Dove serve una chiusura effettiva ma non c’è spazio per un’anta a battente, una porta tessile scorre come una quinta. La porta con apertura laterale di Dooor, pensata per larghezze contenute, permette di separare la cucina dal soggiorno occupando pochi centimetri.
Una postazione di lavoro a scomparsa: soluzioni per lo smart working
Lo smart working entra anche nei bilocali di 40 mq, a patto che la scrivania non occupi stabilmente l’area living. Uno scrittoio sospeso a ribalta si apre solo quando serve e permette di sfruttare la parete quando la giornata di lavoro finisce. Un esempio è il NUBO di Ligne Roset, firmato GamFratesi, che misura appena 14 cm di profondità da chiuso e si dispiega in un piano di lavoro dotato di passacavi e ferma-documenti, per tornare mensola decorativa nel resto della giornata.
Quando la distribuzione permette di creare un angolo ufficio e lettura nel living, un sistema di sedute con piani integrati unisce comfort e operatività. È il caso di FLOATER di COR, di Pauline Deltour, che combina la comodità di una poltrona alla funzionalità del tavolino con una presa di alimentazione integrata.
Palette chiara e superfici riflettenti: ampliare visivamente gli spazi
Nei piccoli ambienti, la palette incide sulla percezione della profondità. Le tendenze del warm minimalism privilegiano tonalità chiare e calde, dal beige ai grigi caldi, che amplificano la luce e rendono gli spazi più accoglienti. Legni chiari e superfici opache completano un’atmosfera equilibrata.
Uno specchio ben posizionato aggiunge luce e profondità percepita.
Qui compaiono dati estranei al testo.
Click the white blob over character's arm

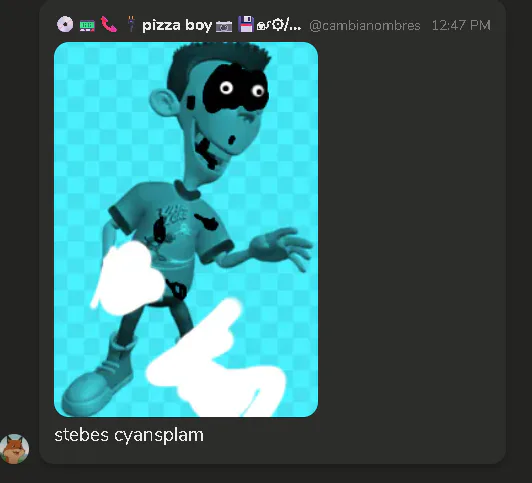click(129, 278)
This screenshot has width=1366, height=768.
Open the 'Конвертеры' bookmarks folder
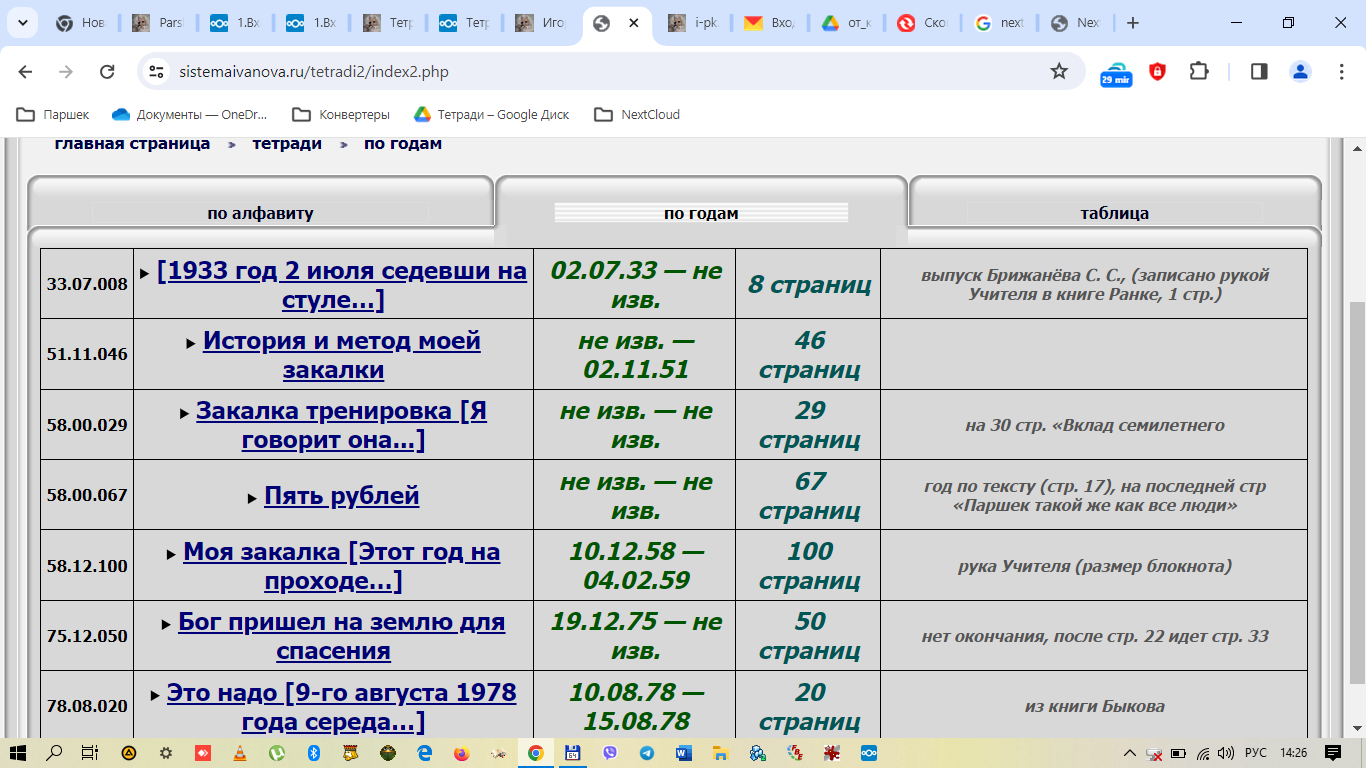pos(341,115)
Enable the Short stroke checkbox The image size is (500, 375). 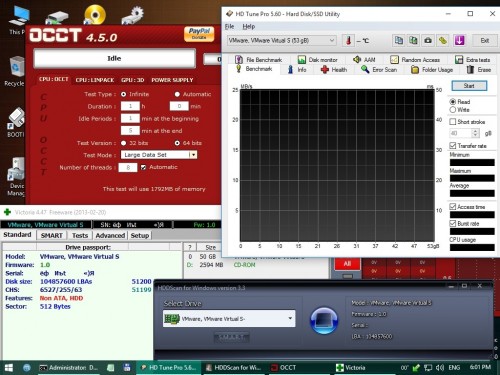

Un esempio è il VANITY di Calligaris, rotondo con asta metallica decorativa, che funziona come elemento d’arredo a parete oltre che come superficie riflettente. La luce artificiale, invece, va pensata a livelli: una sospensione dall’ottica controllata come CIRCUS di Vibia illumina il piano pranzo con un fascio calibrato, senza disperdere la luce negli altri ambienti.